• DOCUMENT EXCERPT:

▶

Haec est dies – this is the day. For centuries, these words have resounded in Christian worship on this day and throughout the Easter season. Centuries even before Christ, the psalmist already sang of this glorious and triumphant day on which Christ would rise victorious from the dead.

Today we celebrate the Resurrection of the Lord, the central reality of the Christian faith, that belief without which our faith is in vain (1 Cor 15:17). And it is not a mere belief, a mere spiritual reality that we celebrate, but a real historical event that really happen almost 2,000 years ago and continues to echo through all of history.

Yes, a real historical event that really happened, as attested by the witnesses we hear in the Gospel, but not a merely historical event that happened only once. This is that very day, here, nearly 2,000 years later; the sacred liturgy has transported us to that very day.

On this day, Christ does not merely escape the captivity of Hell. He “broke the prison-bars of death and rose victorious from the underworld.” Christ’s freedom that we celebrate is not just His freedom – it is ours. It is the freedom of all the sons and daughters of God who have been baptized into His death and Resurrection. “We know that Christ, raised from the dead, dies no more; death no longer has power over him.”

Freedom is one of the great desires of the human heart – freedom to live, freedom to discover our own path in life, freedom to believe, and to hope, and to love. And yet freedom is allusive, because the person who thinks himself the most free – free from any constraints on his ability to choose whatever he likes – is frequently the one most enslaved to sin and vice.

Freedom is one of our great desires now too: freedom to leave our homes when we want, freedom to visit our families and friends, freedom to earn a living to support our children. And yet the prison-bars of death seem to hold us bound on this ironic Easter.

This Easter, we are invited to discover the hiddenness of the Resurrection. No one was there on that glorious night when the stone was rolled back and the victorious Christ emerged from the tomb. No one heard the trumpet blasts and the joyful cries of the angelic hosts. Instead, the Resurrection takes place in silence and in mystery, because it is a reality that must be grasped through faith. It is by faith in Christ’s resurrection, in His power over death and evil, that we too can break the prison-bars of death.

Likewise, our Easter celebrations this year take place in our own homes, hidden from the eyes of the world. But the hiddenness of this Easter of the year of our Lord 2020 can serve to increase this faith in what today’s celebration is really all about.

◀

• INFORMATION SUPPLIED:
▶

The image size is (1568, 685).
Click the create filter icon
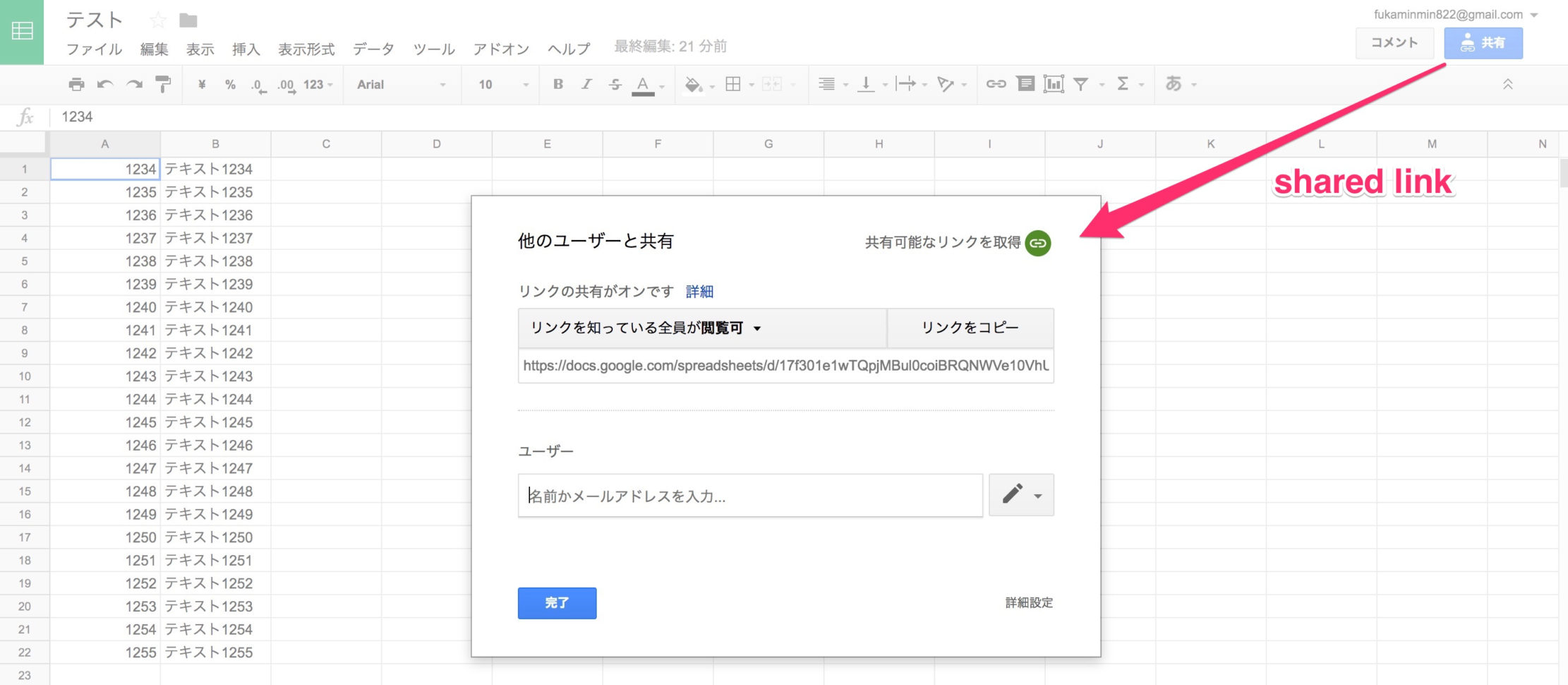1080,84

◀

• WRITTEN REQUEST 1:
Print the Easter homily excerpt word for word, from "On this day, Christ" up to and including "sin and vice.".
• WRITTEN REQUEST 2:
Proceed with the Easter homily from the point where it stops, extending it beyond its final sentence.

• RIGHT ANSWER 1:
On this day, Christ does not merely escape the captivity of Hell. He “broke the prison-bars of death and rose victorious from the underworld.” Christ’s freedom that we celebrate is not just His freedom – it is ours. It is the freedom of all the sons and daughters of God who have been baptized into His death and Resurrection. “We know that Christ, raised from the dead, dies no more; death no longer has power over him.”

Freedom is one of the great desires of the human heart – freedom to live, freedom to discover our own path in life, freedom to believe, and to hope, and to love. And yet freedom is allusive, because the person who thinks himself the most free – free from any constraints on his ability to choose whatever he likes – is frequently the one most enslaved to sin and vice.

• RIGHT ANSWER 2:
“Now faith,” St. Paul tells us, “is the assurance of things hoped for, the conviction of things not seen” (Hebrews 11:1). Faith in Christ’s Resurrection, the faith to which we are invited to assent today as we celebrate the resurrection of the Lord, is not a wish. It is not a desire. It is the conviction of what we have not seen but do believe. True faith gives us the assurance of authentic hope, which does not merely wish for good things to come but knows with assurance that there is light at the end of the tunnel, and that mercy, redemption, peace, and freedom are not just something to expect later but are present here and now. This is the day of faith and of hope. It is the day of hope not only in what is yet to come but in what is real here and now even if we have not yet seen it – Christ’s Resurrection from the dead.

The angel tells Mary Magdalene: “He has been raised from the dead, and he is going before you to Galilee,” just as Christ promised. The dramatic events of His passion, death, and Resurrection have taken place in Jerusalem, the holy city, the city set upon a height. But in St. Matthew’s Gospel, this is not where Christ will appear to the disciples, where He will confirm their Resurrection faith. He will meet them in Galilee, that obscure region of Palestine where He spent the great majority of the thirty-three years of His earthly life and three years of public ministry forming them and preparing them for their own mission, which they are about the begin.

“He is not here!” This is the ironic message that greets the disciples who even today come to the Lord’s tomb in Jerusalem. Christ is rarely to be found where we expect Him. The circumstances of this Easter are not what we would have foreseen or desired, but this is where the Lord has desired to meet us – this is our Galilee. He wants to break through our hesitations and fears, to appear to us behind our locked doors, to bring us the true freedom of redemption from sin.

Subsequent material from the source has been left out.